Die Schulschließung sei auch mit dem grundrechtlichen Schutz der Familie vereinbar. Art. 6 Abs. 1 GG schütze insoweit die Familie als Autonomie- und Lebensbereich und insbesondere das Zusammenleben von Eltern und Kindern in einer häuslichen Gemeinschaft vor Eingriffen des Staates. Ein solcher Eingriff des Staates in das Zusammenleben der Familie fehle hier. Denn die Schulschließung führe gerade dazu, dass sich der Sohn überwiegend bei der Mutter selbst aufhalte und von ihr zu betreuen sei. Auch die sich aus Art. 6 GG folgende Schutz- und Förderpflicht des Staats zugunsten der Familie sei nicht verletzt.

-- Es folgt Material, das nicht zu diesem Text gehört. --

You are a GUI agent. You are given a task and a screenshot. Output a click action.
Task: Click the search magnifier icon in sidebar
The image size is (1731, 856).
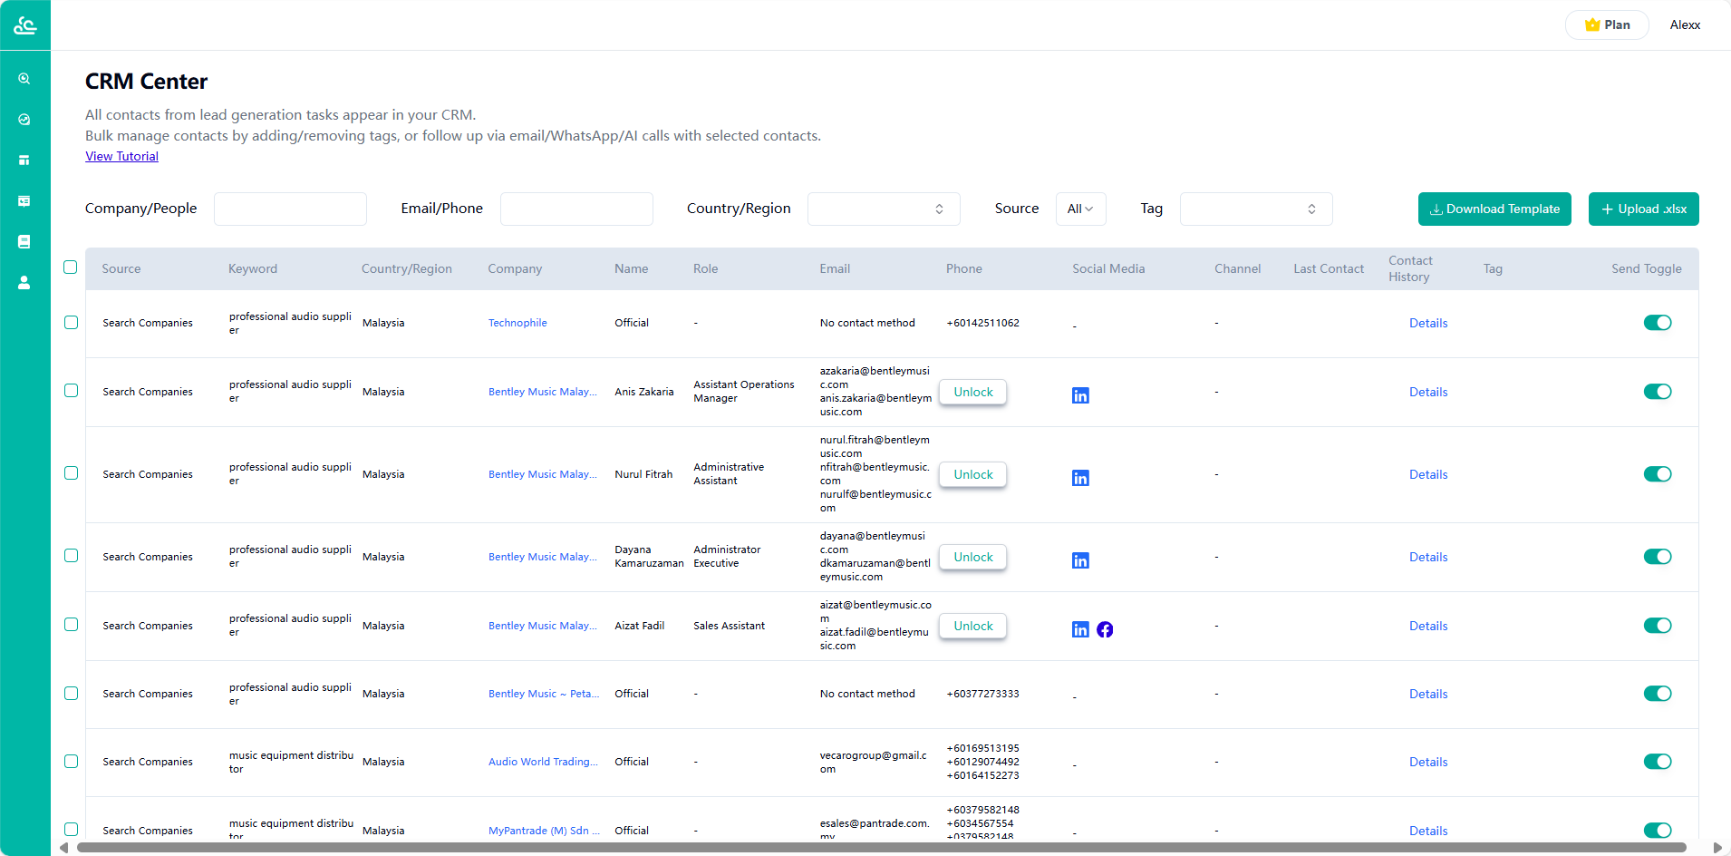coord(24,79)
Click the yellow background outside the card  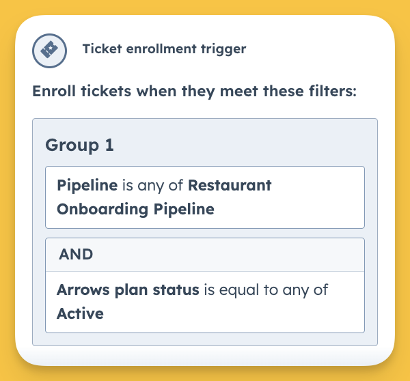[205, 7]
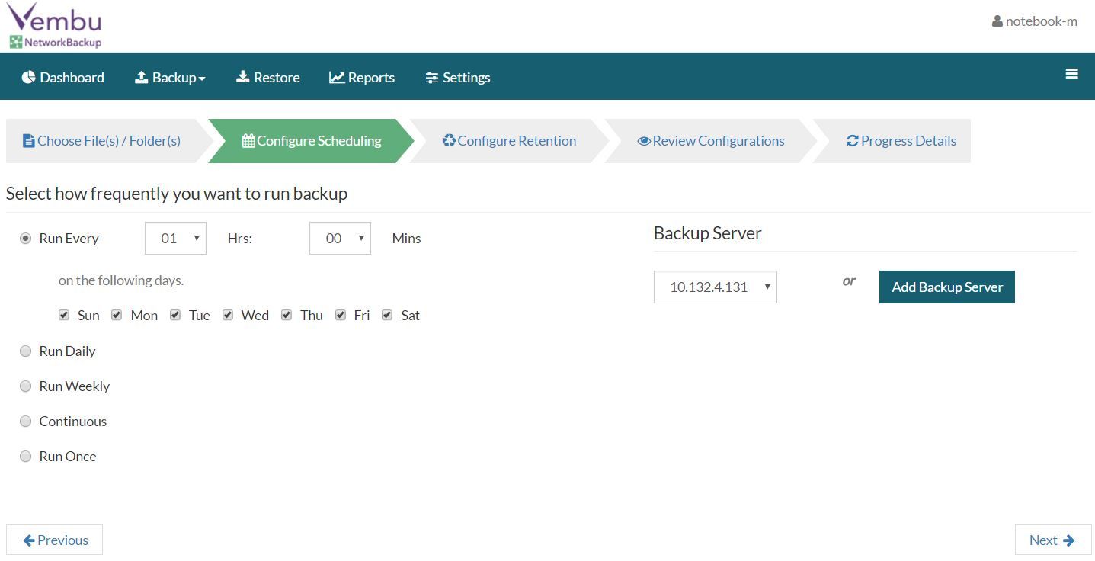Uncheck the Wed day checkbox

[x=228, y=314]
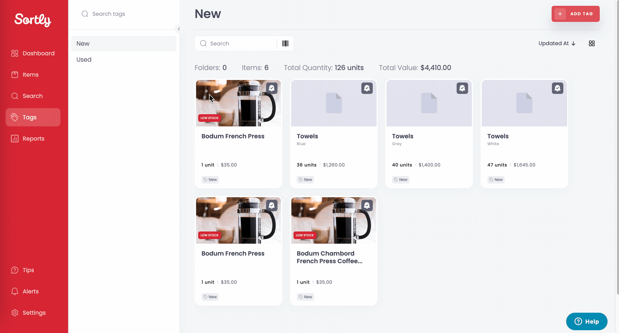Click the ADD TAG button
Viewport: 619px width, 333px height.
pyautogui.click(x=576, y=14)
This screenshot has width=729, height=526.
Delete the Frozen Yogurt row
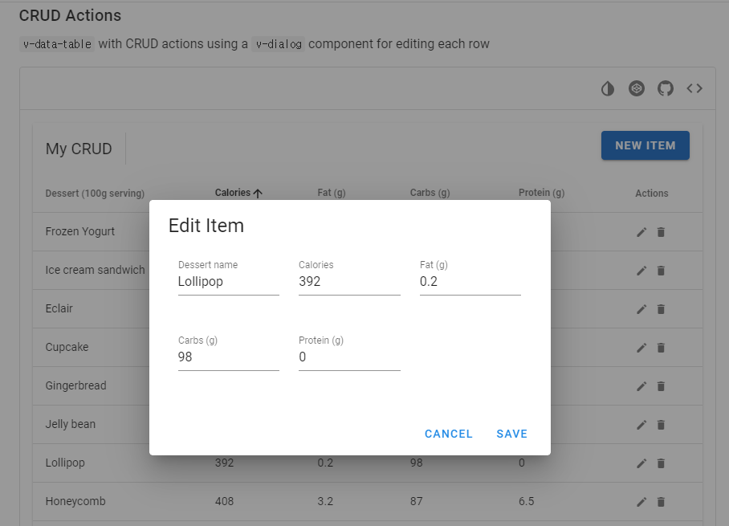point(661,232)
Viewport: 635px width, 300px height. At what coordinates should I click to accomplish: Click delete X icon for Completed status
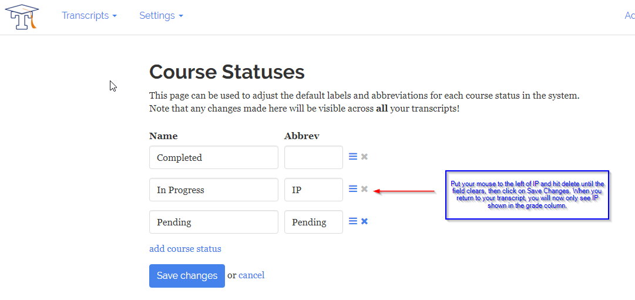pos(364,157)
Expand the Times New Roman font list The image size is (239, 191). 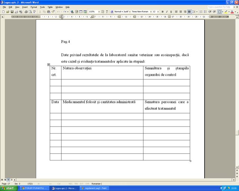[x=151, y=12]
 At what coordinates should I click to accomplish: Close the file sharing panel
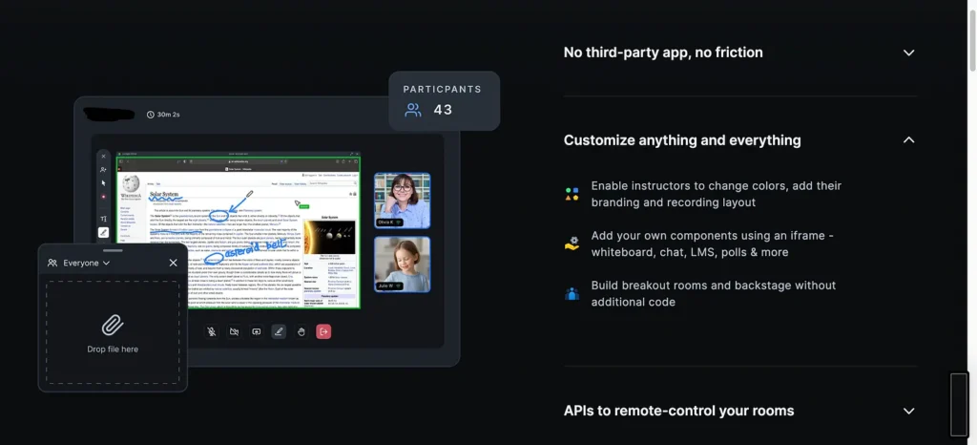click(173, 263)
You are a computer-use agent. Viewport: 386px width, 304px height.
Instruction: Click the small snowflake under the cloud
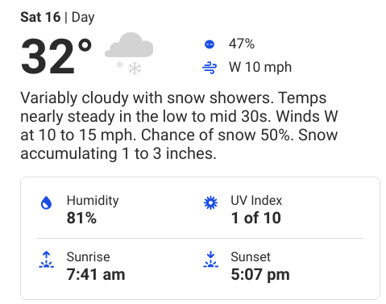pos(119,65)
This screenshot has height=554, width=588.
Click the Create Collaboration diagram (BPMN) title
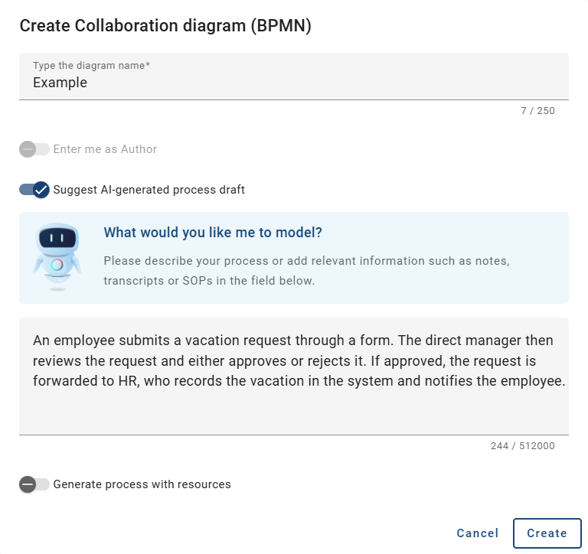click(x=165, y=26)
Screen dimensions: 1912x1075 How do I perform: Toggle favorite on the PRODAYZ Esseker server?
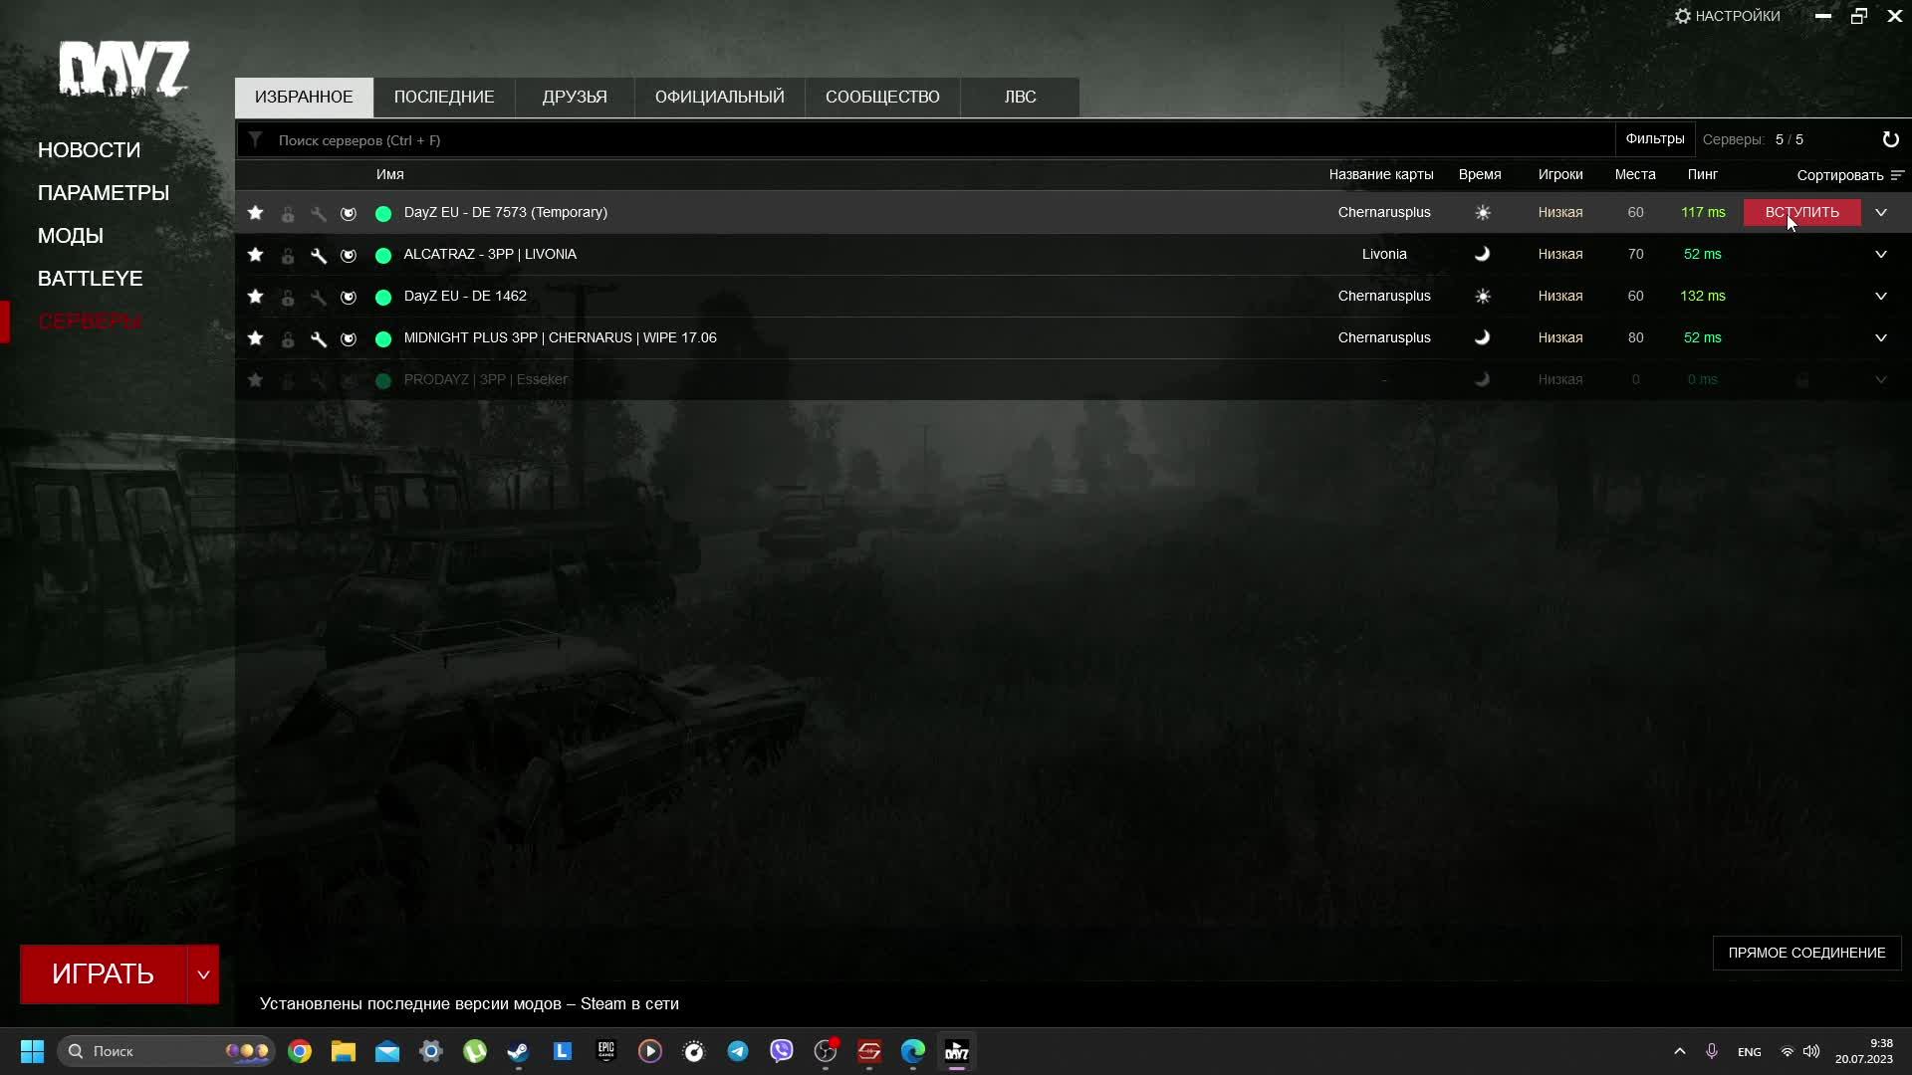255,380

Die schrittweise Wiederaufnahme des Schulbetriebs mit zunächst nur einigen Klassenstufen verstoße voraussichtlich auch nicht gegen den allgemeinen Gleichheitssatz (Art. 3 Abs. 1 GG). Die Entscheidung für eine schrittweise Wiederaufnahme des Schulbetriebs diene dazu, die mit den Schulschließungen verbundenen Eingriffe in die allgemeine Handlungsfreiheit der Beteiligten abzumildern, ohne die bei einer sofortigen und schrankenlosen Freigabe der Kontaktmöglichkeiten in Schulen drohende Gefahr zu schaffen, dass die Infektionszahlen in kurzer Zeit wieder in die Höhe schnellten.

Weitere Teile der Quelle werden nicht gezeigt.